Richard F. Fleck and J. Donald Hughes
Fleck's most pertinent relatedness to the Grand Canyon is a very well-received book which he edited entitled COLORADO RIVER READER (University of Utah Press, 2000). The book contains numerous essays and writings on the Grand Canyon as well as writings from upstream. It was selected in 2002 by the National Endowment for the Humanities to be the reader for a seven-states project called Moving Waters: The Colorado River. The second most pertinent thing is that Fleck has hiked from the North Rim down to the river and back as a young man in 1960.

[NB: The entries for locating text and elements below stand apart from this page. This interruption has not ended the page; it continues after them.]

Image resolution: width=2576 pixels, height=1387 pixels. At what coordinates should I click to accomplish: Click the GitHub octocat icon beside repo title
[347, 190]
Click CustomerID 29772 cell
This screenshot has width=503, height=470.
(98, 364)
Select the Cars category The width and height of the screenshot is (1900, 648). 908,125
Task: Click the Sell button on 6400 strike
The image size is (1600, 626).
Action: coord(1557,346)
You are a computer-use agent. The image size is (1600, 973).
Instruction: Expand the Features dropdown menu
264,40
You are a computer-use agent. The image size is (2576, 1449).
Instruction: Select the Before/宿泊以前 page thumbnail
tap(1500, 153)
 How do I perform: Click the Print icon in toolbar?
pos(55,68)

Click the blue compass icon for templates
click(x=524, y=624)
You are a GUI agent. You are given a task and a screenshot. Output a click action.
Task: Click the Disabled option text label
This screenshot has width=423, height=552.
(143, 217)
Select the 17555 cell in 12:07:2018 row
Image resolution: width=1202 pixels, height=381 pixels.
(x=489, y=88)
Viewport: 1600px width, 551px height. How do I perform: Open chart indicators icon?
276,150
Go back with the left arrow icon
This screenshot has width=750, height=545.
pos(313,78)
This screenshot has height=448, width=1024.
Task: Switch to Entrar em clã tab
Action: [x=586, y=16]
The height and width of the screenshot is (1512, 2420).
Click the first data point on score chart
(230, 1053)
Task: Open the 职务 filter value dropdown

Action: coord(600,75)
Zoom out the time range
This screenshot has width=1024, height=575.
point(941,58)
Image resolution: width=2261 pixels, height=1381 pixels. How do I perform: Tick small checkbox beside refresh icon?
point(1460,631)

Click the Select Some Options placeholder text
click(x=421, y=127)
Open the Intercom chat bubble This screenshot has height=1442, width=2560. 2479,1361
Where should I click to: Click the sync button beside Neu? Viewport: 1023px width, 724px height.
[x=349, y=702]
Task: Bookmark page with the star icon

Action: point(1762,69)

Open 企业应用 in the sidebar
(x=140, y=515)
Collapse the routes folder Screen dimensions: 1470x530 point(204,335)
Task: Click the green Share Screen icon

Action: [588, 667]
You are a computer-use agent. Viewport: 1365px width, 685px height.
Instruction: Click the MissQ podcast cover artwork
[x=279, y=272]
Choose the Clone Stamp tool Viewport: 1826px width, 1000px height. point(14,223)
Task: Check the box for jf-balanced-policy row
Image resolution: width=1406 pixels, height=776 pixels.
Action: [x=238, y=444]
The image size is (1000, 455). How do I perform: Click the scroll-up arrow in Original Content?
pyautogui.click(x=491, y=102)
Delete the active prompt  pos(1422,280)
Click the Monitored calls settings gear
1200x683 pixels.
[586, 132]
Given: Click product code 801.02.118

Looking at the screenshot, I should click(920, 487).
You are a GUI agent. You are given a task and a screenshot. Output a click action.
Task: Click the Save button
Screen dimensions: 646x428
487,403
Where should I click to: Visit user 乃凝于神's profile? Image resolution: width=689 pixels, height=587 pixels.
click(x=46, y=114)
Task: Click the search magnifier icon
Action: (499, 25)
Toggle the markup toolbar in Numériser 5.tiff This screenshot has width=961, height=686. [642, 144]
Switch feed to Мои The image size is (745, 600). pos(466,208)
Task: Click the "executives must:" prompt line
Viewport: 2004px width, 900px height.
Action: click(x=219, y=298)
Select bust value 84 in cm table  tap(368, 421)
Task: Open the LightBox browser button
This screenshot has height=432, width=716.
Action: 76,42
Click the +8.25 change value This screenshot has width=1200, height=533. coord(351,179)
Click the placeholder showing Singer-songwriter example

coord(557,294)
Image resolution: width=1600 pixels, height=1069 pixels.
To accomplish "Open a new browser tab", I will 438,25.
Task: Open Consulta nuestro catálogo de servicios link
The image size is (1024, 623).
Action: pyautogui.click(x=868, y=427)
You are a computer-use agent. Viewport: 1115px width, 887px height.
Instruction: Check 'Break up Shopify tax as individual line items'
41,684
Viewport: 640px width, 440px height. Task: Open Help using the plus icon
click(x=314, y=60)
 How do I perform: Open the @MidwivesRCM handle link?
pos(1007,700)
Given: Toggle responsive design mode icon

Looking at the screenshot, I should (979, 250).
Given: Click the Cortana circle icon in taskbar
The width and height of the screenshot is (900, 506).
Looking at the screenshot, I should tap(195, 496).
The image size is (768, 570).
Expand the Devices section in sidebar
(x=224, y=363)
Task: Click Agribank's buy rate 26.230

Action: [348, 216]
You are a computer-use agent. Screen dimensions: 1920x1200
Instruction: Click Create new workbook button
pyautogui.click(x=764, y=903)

Hughes received the John Evans Distinguished Professor of History, University of Denver. He is the author of In the House of Stone and Light: Introduction to the Human History of Grand Canyon (Grand Canyon Natural History Association, 1978 and reprints) and its precursor, The Story of Man at Grand Canyon (1968). Hughes served as seasonal ranger-naturalist at Grand Canyon, summers 1960-1968. He participated in the John Wesley Powell Centennial observance, 1969, and participated in the Grand Canyon History Symposium, January 2002.

Presentation Abstract...

John Muir's Historic Visit to the Grand Canyon:   John Muir (1836-1914), the renowned naturalist and conservationist and founder of the Sierra Club, first visited the Grand Canyon with Gifford Pinchot in 1896. He had never seen anything quite like it before and remained under its spell even though he did not write about it. In 1898 he was urged by fellow conservationists C.S. Sargent, Robert Underwood Johnson and Walter Hines Page to compose a descriptive essay on the Grand Canyon in order to encourage the government to preserve this natural wonder. Muir obliged his friends in 1902 by writing a truly significant essay on the Canyon for the influential Century Magazine. His written piece stirred the passions of his readers by calling attention to the marvels of the Grand Canyon. Within a few years John Muir felt compelled to write to his friend President Theodore Roosevelt advising him to protect the Grand Canyon from commercial exploitation. As we know, President Roosevelt declared the Grand Canyon as a National Monument by presidential proclamation in January, 1908. This paper will examine the unique features of Muir's essay "The Grand Canyon" in light of its environmental importance.